Chowara is a small town near Aluva in the Ernakulam district in the state of Kerala, India.

==Demographics==
At the 2001 India census, Chowwara had a population of 13,603. Males constituted 50% of the population and females 50%. Chowwara had an average literacy rate of 79%, higher than the national average of 59.5%: male literacy was 81% and, female literacy was 76%. In Chowwara, 10% of the population was under 6 years of age.

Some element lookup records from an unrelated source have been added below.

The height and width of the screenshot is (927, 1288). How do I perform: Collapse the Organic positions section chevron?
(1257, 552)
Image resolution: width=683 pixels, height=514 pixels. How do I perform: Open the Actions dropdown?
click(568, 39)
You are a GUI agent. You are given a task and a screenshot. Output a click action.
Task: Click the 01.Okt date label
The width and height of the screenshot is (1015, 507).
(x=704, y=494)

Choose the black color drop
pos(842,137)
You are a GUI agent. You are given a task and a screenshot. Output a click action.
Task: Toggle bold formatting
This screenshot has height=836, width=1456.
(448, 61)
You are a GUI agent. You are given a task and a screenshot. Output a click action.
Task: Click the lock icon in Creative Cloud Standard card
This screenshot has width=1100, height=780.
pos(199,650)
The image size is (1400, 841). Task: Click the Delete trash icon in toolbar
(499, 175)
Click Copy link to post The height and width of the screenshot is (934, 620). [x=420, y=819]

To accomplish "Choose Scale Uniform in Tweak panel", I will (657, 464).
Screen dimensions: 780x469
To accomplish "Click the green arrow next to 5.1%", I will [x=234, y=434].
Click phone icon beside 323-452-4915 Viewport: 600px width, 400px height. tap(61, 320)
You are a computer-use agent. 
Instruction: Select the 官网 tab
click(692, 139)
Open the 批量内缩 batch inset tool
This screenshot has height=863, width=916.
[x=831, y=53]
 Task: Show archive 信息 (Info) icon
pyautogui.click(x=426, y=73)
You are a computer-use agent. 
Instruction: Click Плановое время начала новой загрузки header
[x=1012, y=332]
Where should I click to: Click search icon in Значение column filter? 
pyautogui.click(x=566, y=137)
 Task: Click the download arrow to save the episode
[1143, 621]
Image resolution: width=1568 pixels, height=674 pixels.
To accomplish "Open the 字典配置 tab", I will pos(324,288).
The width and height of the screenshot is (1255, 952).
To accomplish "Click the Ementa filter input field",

Chowara is a village part of the Sreemoolanagaram Panchayat in Aluva Taluq of the Ernakulam district in Kerala, India. Located on the River Periyar, Cochin International Airport Limited – CIAL at Nedumbassery, is 6.3 km away from Chowara. It's accessibility through Rail (Chowara Railway Station), Air (CIAL Airport) and Water (Chowara Ferry).

==Politics==
Chowara is in the constituency of Aluva Kerala Legislative Assembly.Chowara is part of the Chalakudy (Lok Sabha constituency). Anwar Sadath is the MLA of Chowara constituency of Aluva. It is part of Chalakudy (Lok Sabha constituency).

== Travel ==
Chowara is well connected by air, road and rail from all parts of the State.

=== By Air ===
Cochin International Airport is just 6.3 km from the town center. Regular domestic and international connections are available from the airport.

=== By Train ===
Chowara railway station (IR Code: CWR) in the town, The Chowara Railway Station is close to Aluva Railway Station, a major railway station in Kerala

=== By Bus ===
Mainly private buses are here. KSRTC buses servicing from Aluva to Angamaly, Kalady Via Chowara-Mahilalayam bridge.

=== By Bridge ===
From Aluva around 3 km towards perumbavoor transport route Mahilalayam -thuruth bridge is the easiest way to access chowara.

===By car===
Taxis – Taxis and Uber are available

Rented Vehicles – There are many places where you can rent Cars and Bikes.